Recent exome sequencing studies reported somatic activating PIK3CA gene mutations in LPN with or without associated macrodactyly/overgrowth, leading to an establishment of the concept of PIK3CA-related “overgrowth syndromes” [14, 15]. Our results confirm these recent studies and show the presence of PIK3CA mutations in the majority of cases, independent of absence of macrodactyly. Accordingly, we advocate the use of PIK3CA mutation testing as a valuable surrogate for confirming diagnosis in equivocal cases on limited biopsies. Clustering of the mutations at codon 3410 points to the reliable rational use of hotspots testing methods to recognize most of the mutations expected in these lesions.

The role of PIK3CA mutations in the pathogenesis of diverse localized or diffuse overgrowth syndromes has been increasingly recognized. One of our cases presented with bilateral LPN involving the median nerve in addition to soft tissue angiomatosis of the paravertebral region, suggesting either an inherited or a mosaic disorder, in line with the recently reported PIK3CA-related vascular anomalies [16]. Notably, the reported PIK3CA-associated vascular lesions were clinically isolated and were not associated with other disorders or with LPN as in one of our cases. Moreover, PIK3CA mutations were also reported in more extensive phenotypes in the disorders collectively termed PIK3CA-related “overgrowth spectrum=PROS” including Klippel–Trenaunay syndrome [17]. In one previous study, entire limb overgrowth was reported in two patients with LPN and PIK3CA, but no case had reported vascular anomalies. Accordingly, our case 2 represents a novel addition to the clinicopathological associations of LPN.

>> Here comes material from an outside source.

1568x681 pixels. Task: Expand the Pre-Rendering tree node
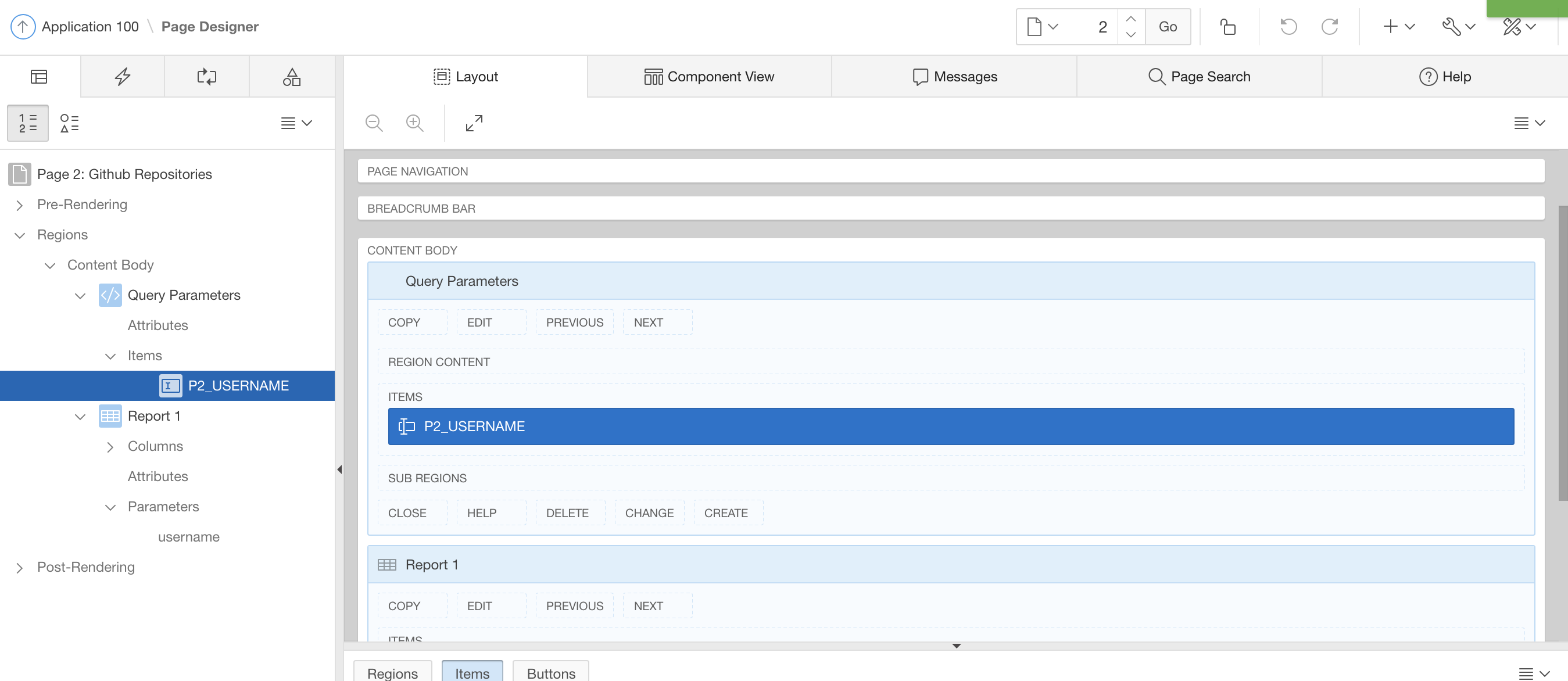20,205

Surgical treatment of LPN of the median nerve should be initiated individually. Our approaches vary depending on the symptoms, radiologic, and clinical as well as on intraoperative findings. A conservative treatment regimen is possible if the patient does not suffer from pain or neurological impairment. In all other cases, a surgical procedure should be indicated to resolve the symptoms and to avoid permanent nerve damage. The first step of the surgical treatment is an open carpal tunnel decompression. Moreover, taking biopsies is recommended to rule out malignancies. A resection of the mass is impossible without causing permanent damage to the affected nerve and should not be performed.

In some cases, as described in the first patient, no further surgical therapy is necessary (if there are no other pathological findings). However, the third case shows that if the surgeon encounters a constriction of the median nerve due to a thickened epineurium and perineurium, we suggest performing a neurolysis. Additionally, the nerve can be covered with a fascial sheet to prevent scarring and improve gliding [15, 16]. Another indication for neurolysis and coverage of the median nerve with a fascial sheet is postoperative scarring, as highlighted in patient 2. Tumor debulking is considered another surgical option. Nevertheless, this rather invasive procedure puts the median nerve in danger for injury and leads to an intense healing response with increased scarring. Therefore, we recommend it only for distinct cases [17].

Conclusion

Lipomatosis of the median nerve is a very rare cause of carpal tunnel syndrome. Early surgical decompression of the carpal tunnel as well as biopsies of the mass is mandatory to achieve improvement of symptoms and to avoid long-term damage of the nerve as well as to rule out malignancies. Recurrent PIK3CA mutations in these rare but diagnostically and therapeutically challenging lesions represent a valuable surrogate molecular marker for confirming diagnosis in limited biopsies or clinically ambiguous cases. Moreover, the role of these mutations as a potential therapeutic target using mTOR inhibitors like Everolimus and other substances remains to be verified in future studies.